Transcript
HostIf you ever spend an afternoon walking past the old brick houses in places like London or Edinburgh, you might notice something that looks like a mistake. You'll see these beautiful stone frames where a window should be, but instead of glass, the space is filled in with solid brick. It looks like the builder just forgot the glass or changed his mind halfway through.
GuestIt does look like a mistake, but those bricked-up gaps are actually a map of how people tried to outsmart the tax man hundreds of years ago. It all started back in 1696 with King William the Third. He needed a lot of money to pay for his wars, but he had a big problem. He couldn't just tax people based on how much money they made. Back then, asking a citizen about their income was seen as a huge grab at their privacy. People thought the government had no right to know what was in your private bank books.
HostSo if the King couldn't ask how much you made, how was he supposed to know who to tax?
GuestHe needed a way to guess how rich you were just by looking at you, or rather, looking at your house. That's where the window tax came in. The logic was simple: the more money you had, the bigger your house would be, and the more windows you would need. It was the perfect tool for the government because it was so easy to check. The tax collectors didn't even have to knock on your door or step foot inside. They could just stand out on the street with a clipboard and count the panes of glass to figure out exactly what you owed. It turned every window in the house from a way to see the world into a bill you had to pay.
HostI can imagine people weren't happy about having to pay just to have a bit of light in their own homes. Did they just take it, or did they find a way around it?
GuestThey fought back in a very visible way. As the tax got more expensive during the seventeen hundreds, people started to literally wall up their windows. They would pull out the glass and fill the gap with bricks just to move into a lower tax bracket. You can still spot these today because the bricks they used to fill the holes often don't quite match the rest of the wall. Maybe the color is a little off or the pattern is different. But the original stone ledges and the frames are still there, framing a solid wall of brick.
HostThat sounds like it would make the house look pretty ugly. Did the rich people really do that too?
GuestSome of them tried to have it both ways. They wanted to save money, but they didn't want their neighbors to think they were poor. So they would brick up the windows and then hire artists to paint fake windows on top of the bricks. They would paint on reflections of the sky and even little shadows to make it look like the glass was still there. They were willing to live in the dark just to keep up the appearance that they were still wealthy enough to afford the light.
HostIt's wild that they would choose a dark room over paying a bit more. But for people who weren't rich, this must have been a lot more serious than just how the house looked.
GuestIt was a disaster for the poor. By the time the eighteen hundreds rolled around, people were calling it a tax on health. In crowded cities, windows were the only way to get fresh air and light into small rooms. When landlords bricked them up to save a few coins, they created rooms that were damp, dark, and full of stale air. Doctors started to notice a direct link between these dark rooms and the spread of terrible diseases like typhus and cholera. It was a huge problem in the city slums.
HostIs that where we get the term daylight robbery from? Because it feels like that's exactly what the government was doing.
GuestThat's exactly where it comes from. People were angry because they felt like the government was literally stealing the sun and the air, which should be free for everyone. The tax gave landlords a reason to build what they called dark rooms, which were rooms with no windows or air at all. They were putting their tax savings ahead of the lives of the people living there.
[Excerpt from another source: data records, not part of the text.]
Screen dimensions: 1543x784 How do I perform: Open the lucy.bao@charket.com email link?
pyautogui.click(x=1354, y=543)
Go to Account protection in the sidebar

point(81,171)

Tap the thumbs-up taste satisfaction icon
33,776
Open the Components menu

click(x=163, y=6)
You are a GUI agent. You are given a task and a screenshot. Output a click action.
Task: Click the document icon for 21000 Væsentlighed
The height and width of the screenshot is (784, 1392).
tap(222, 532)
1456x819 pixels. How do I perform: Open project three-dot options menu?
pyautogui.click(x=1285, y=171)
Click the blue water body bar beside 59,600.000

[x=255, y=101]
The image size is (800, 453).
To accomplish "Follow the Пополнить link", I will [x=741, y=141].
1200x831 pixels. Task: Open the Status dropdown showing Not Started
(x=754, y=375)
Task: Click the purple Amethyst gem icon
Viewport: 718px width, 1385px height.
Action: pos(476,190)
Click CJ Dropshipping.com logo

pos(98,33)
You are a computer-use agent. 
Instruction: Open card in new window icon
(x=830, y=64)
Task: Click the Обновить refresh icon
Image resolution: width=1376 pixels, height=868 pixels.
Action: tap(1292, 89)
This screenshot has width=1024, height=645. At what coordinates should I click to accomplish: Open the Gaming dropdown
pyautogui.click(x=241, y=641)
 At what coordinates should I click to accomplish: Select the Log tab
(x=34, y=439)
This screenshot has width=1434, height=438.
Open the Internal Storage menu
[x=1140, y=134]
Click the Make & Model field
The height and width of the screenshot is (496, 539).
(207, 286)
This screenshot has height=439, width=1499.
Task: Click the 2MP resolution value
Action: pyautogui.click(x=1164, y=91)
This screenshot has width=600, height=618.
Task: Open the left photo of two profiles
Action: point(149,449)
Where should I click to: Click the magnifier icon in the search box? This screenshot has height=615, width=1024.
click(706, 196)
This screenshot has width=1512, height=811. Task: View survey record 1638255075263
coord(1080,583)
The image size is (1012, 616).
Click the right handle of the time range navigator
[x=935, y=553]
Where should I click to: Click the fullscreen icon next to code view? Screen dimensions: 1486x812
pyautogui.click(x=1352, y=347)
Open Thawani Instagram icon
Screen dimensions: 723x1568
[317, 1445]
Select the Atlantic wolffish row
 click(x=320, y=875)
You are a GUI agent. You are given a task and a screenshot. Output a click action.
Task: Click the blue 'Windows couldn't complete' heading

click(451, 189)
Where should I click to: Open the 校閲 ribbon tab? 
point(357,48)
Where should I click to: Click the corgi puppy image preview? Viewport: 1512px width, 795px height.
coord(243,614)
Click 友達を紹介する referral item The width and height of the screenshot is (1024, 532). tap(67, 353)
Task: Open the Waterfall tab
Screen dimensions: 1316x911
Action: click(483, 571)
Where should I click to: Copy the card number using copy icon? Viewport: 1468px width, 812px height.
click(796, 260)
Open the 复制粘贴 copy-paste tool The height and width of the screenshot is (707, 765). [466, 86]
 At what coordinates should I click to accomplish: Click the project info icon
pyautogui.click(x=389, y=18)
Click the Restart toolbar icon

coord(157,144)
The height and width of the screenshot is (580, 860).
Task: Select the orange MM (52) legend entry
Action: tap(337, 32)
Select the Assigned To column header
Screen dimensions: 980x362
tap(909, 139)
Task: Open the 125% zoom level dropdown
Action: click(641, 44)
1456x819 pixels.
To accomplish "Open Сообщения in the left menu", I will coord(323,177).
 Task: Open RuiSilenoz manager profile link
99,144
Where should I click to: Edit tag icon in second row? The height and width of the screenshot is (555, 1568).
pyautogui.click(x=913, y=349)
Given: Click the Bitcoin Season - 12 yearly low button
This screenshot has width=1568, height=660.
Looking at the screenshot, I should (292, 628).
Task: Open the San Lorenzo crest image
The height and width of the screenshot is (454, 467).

HostSo when did the government finally realize this was a bad idea and get rid of the tax?
GuestIt took a long time, but they finally killed the tax in 1851. But even then, the look of the houses didn't just go back to normal. Glass was still very expensive, so plenty of people just kept the bricks where they were. They had already grown used to the way the rooms were laid out. And strangely enough, the tax left such a deep mark on the way people thought about design that architects started building fake bricked-up windows on purpose. They called them blind windows. Even when there was no tax to pay, they would add these bricked-up spots just to make the front of a house look balanced and even on both sides.
GuestThose blind windows stayed as a design choice, long after the tax man stopped counting the glass.
HostThose bricked-up gaps in the walls are a permanent record of a time when a tax collector’s clipboard mattered more than the light in someone's living room.